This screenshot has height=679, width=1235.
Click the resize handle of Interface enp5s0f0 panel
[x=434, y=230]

==

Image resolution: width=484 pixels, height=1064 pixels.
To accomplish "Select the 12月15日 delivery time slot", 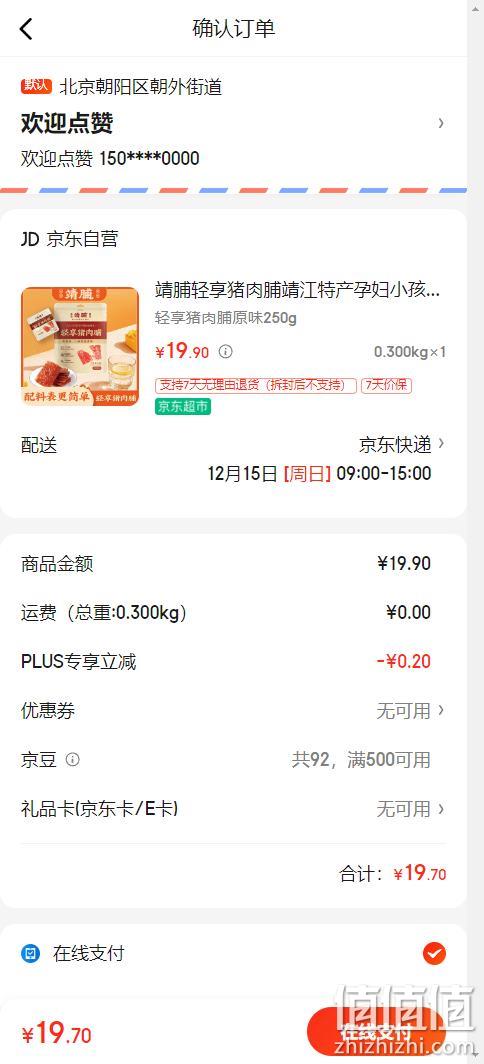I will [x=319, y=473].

---

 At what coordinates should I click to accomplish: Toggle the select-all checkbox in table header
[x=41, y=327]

- **Exercise requirements**:
Line count for the string "height": say how many lines in the listing contain it, and add nothing.

- **Answer for this exercise**:
2